Ain’t That a Shame?

Around the time that I was born, my parents bought a lot in a new development outside of a small town in South Carolina. Their house was one of the first to be built there. Growing up, there were always opportunities to ride bikes and jump over big mounds of dirt or build forts out of bricks and construction materials that were being used to build houses. We would hunt in the nearby woods and fish in the large neighborhood pond. It was pretty cool actually … just enough out in the country and just enough suburban development to allow me to explore the wilderness and have the safety of home not too far away.

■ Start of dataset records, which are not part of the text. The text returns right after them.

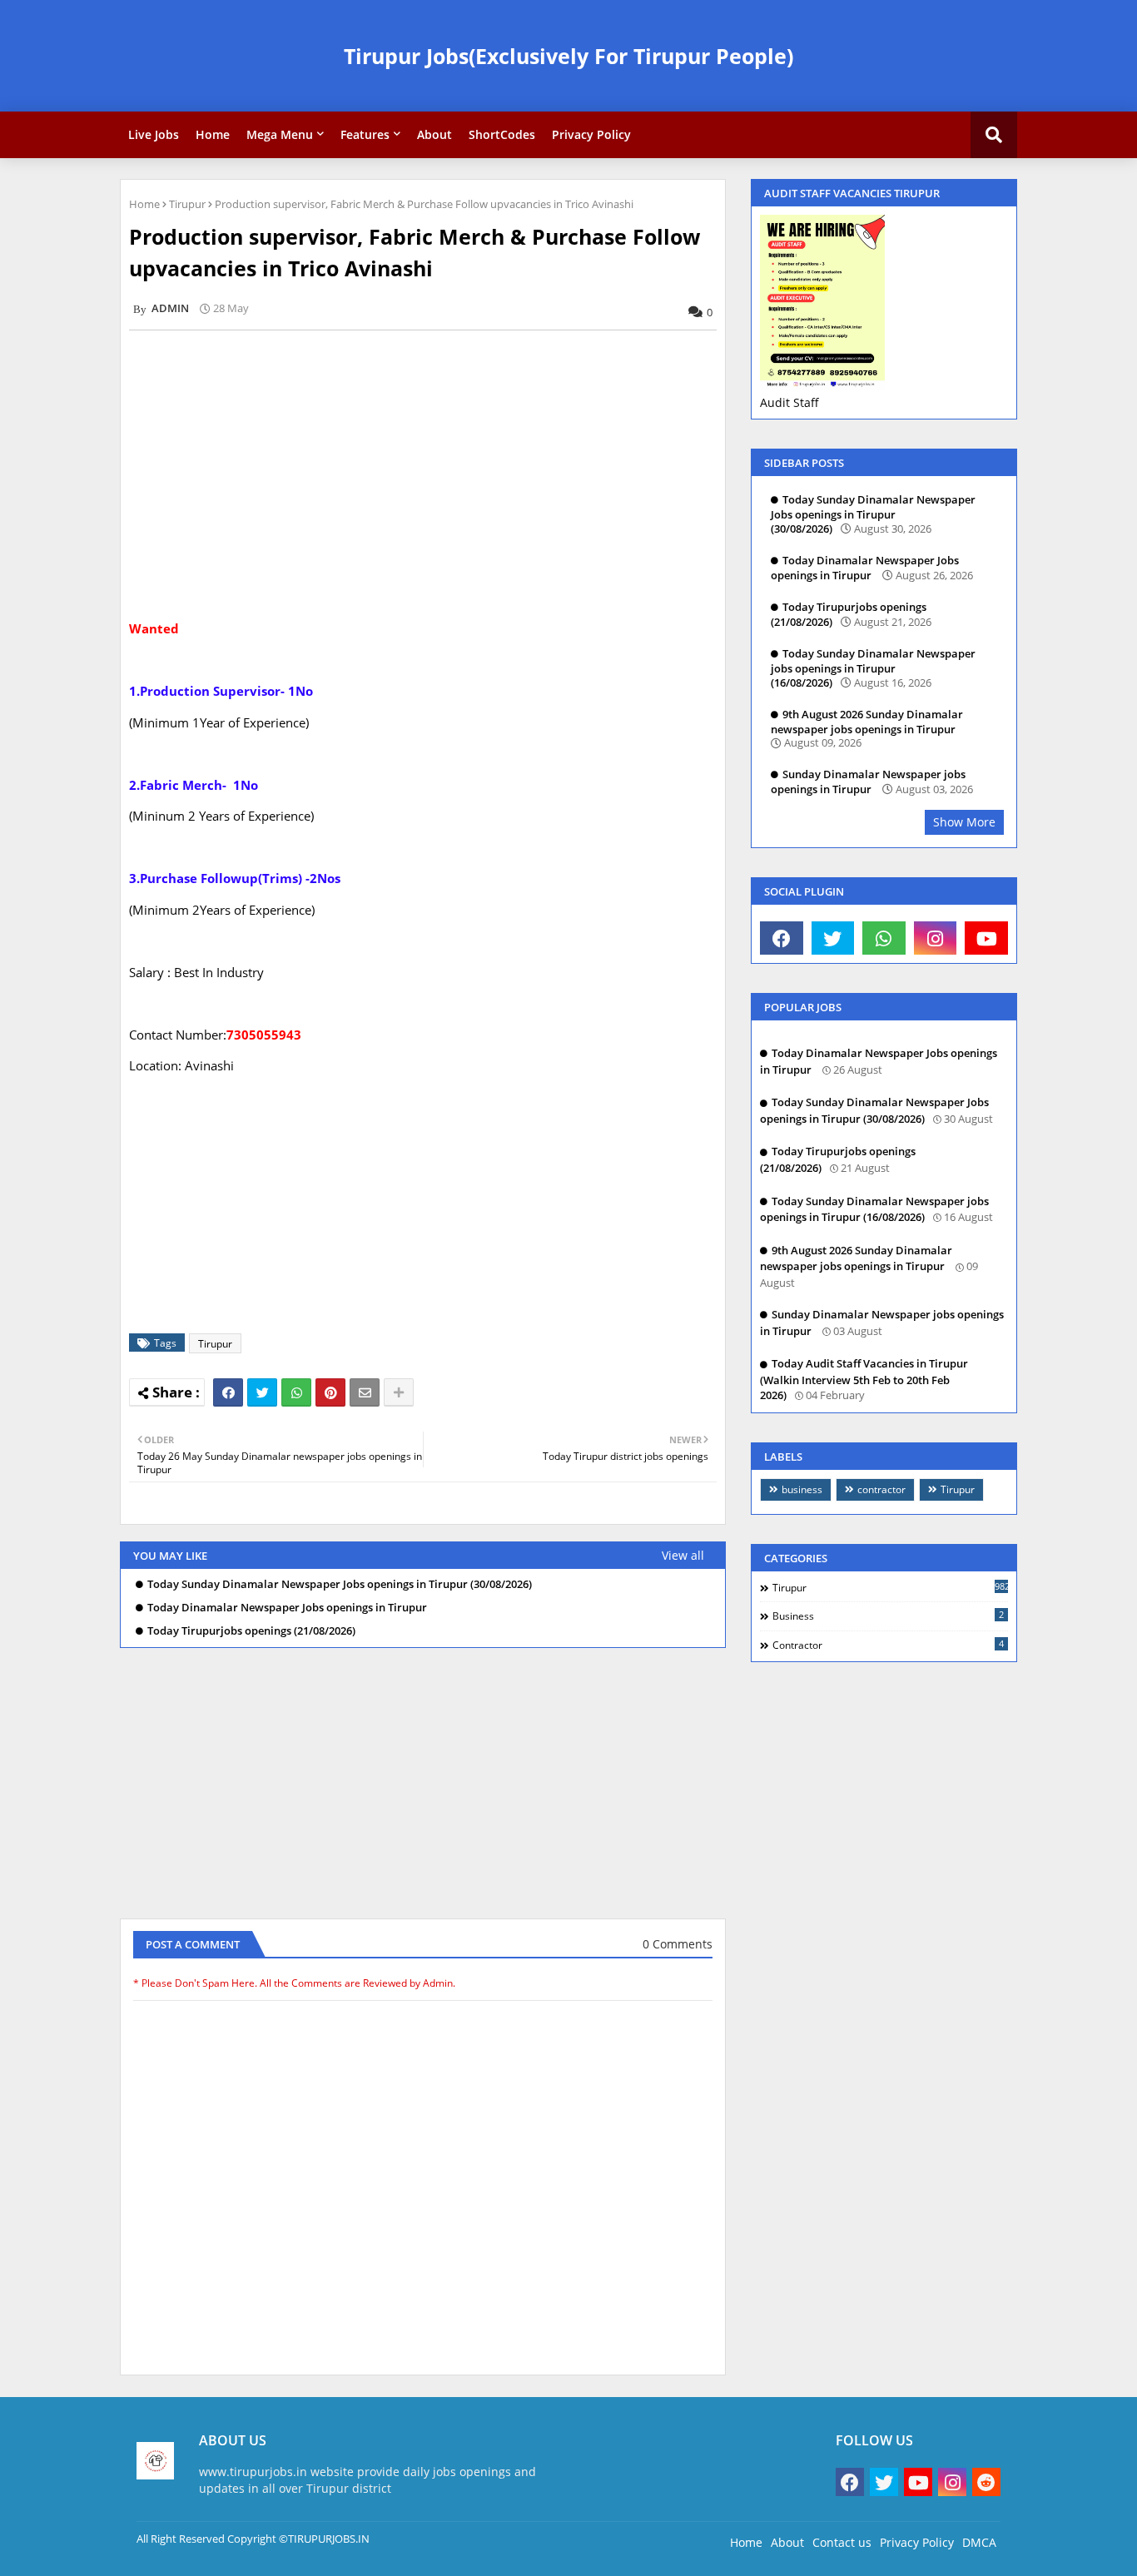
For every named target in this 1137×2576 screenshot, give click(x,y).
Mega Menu (279, 134)
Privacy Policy (591, 134)
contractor (881, 1489)
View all (683, 1555)
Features (365, 134)
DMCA (979, 2542)
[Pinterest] (330, 1392)
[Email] (365, 1392)
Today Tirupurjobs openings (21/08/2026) (251, 1631)
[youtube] (986, 938)
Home (213, 134)
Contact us (841, 2542)
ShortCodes (502, 134)
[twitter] (833, 938)
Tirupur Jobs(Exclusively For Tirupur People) (568, 56)
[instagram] (935, 938)
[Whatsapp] (296, 1392)
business (802, 1489)
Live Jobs (153, 134)
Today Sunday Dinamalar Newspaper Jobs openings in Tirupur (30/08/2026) (339, 1584)
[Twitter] (262, 1392)
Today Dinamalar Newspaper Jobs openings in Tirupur (287, 1608)
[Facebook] (228, 1392)
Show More (964, 822)
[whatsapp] (884, 938)
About (434, 134)
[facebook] (781, 938)
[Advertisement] (432, 459)
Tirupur (187, 203)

One day I was playing with a kid up the street—I can’t remember his name and I don’t know how old I was then, but we were both pretty young. He and I decided to get some tools out of his father’s toolbox and take them down to the neighboring lot to play. I got a hammer and drove one of his Dad’s screwdrivers into a fallen pine tree. Being a young kid, I didn’t realize that I wasn’t gonna be able to get that thing out of the tree. I panicked and in the course of wrestling it out, I broke it off. We were deathly were afraid of being caught, so we raced to put everything back in his father’s toolbox and swore not to tell a soul. His parents never said anything-we got away with it.

Looking back it wasn’t that big of a deal in the grand scheme of things. I’m sure that particular screwdriver cost a lot more than ones you can buy at Lowe’s or Home Depot nowadays, but still it was not as serious as we felt it was in the moment. This should be a relatively benign memory from my childhood, but it’s not.

My evangelical Christian upbringing wouldn’t allow it to drop. I felt an overwhelming sense of guilt. Secrets were sinful and the one I was holding would keep me out of Heaven. See I had been told that if I didn’t confess every sin (no matter how small) and remorsefully repent I would go to Hell. I remember distinctly sitting on my mom’s lap days later trying to tell her what happened and just breaking down crying. Sobbing uncontrollably, I was unable to speak. I got up, went to my room and never confessed. But I sure lived with the shame of my silence.

For several nights, I prayed for forgiveness. Was I talking to myself? Or was I performing like I’d been told I needed to in order to atone for my sins and keep everything right in the afterlife. My prayers those nights were rooted in fear. I was scuttling down the eternal fire escape to perceived safety. The whole experience took me out of my body and as a 53 year old writing this, I still feel a tightness in my chest. Over a flipping screwdriver!! Yeah, that’s how trauma works. It has taken me years to reclaim my physical body in a way that isn’t defined by the guilt and shame of my indoctrination.

Shame. It’s no way to teach if you want lasting change. It will leave an impact, but not always the one you are aiming for. As I overhear conversations within the Yoga teaching community and the sociopolitical ones outside of it, I can’t help but notice a stunning resemblance to the shaming in the name of an inflexible morality that rings all too familiar. And that’s a damn shame.